**** BEREITGESTELLTES MATERIAL

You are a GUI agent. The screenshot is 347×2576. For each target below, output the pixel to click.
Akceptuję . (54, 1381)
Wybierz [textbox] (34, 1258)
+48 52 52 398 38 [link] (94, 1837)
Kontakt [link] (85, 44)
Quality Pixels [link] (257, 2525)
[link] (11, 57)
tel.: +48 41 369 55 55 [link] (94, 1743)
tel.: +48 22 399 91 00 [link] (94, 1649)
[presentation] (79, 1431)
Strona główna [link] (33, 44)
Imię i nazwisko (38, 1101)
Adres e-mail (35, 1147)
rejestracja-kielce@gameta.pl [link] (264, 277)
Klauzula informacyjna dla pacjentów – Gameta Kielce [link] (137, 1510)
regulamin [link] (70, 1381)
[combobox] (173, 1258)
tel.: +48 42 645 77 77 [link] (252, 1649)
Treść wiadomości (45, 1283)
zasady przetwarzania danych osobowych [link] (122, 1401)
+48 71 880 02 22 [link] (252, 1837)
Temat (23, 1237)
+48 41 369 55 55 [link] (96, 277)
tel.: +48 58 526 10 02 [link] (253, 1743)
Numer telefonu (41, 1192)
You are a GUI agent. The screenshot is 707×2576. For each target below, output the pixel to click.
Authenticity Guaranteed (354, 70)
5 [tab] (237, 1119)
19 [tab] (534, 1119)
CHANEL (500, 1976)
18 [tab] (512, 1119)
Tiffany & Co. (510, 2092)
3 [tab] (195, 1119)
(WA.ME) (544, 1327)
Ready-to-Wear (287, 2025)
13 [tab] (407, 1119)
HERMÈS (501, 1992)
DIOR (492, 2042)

********

■ AUFGABENSTELLUNG ■
Ersetzen Sie „Temat“ durch „Tytuł“ und geben Sie die Datensätze von der Zeile mit „Treść wiadomości (45, 1283)“ bis zum Ende der Datensätze erneut wieder, ansonsten unverändert.

■ LÖSUNG ■
Treść wiadomości (45, 1283)
zasady przetwarzania danych osobowych [link] (122, 1401)
+48 71 880 02 22 [link] (252, 1837)
Tytuł (23, 1237)
+48 41 369 55 55 [link] (96, 277)
tel.: +48 58 526 10 02 [link] (253, 1743)
Numer telefonu (41, 1192)
You are a GUI agent. The screenshot is 707×2576. For each target below, output the pixel to click.
Authenticity Guaranteed (354, 70)
5 [tab] (237, 1119)
19 [tab] (534, 1119)
CHANEL (500, 1976)
18 [tab] (512, 1119)
Tiffany & Co. (510, 2092)
3 [tab] (195, 1119)
(WA.ME) (544, 1327)
Ready-to-Wear (287, 2025)
13 [tab] (407, 1119)
HERMÈS (501, 1992)
DIOR (492, 2042)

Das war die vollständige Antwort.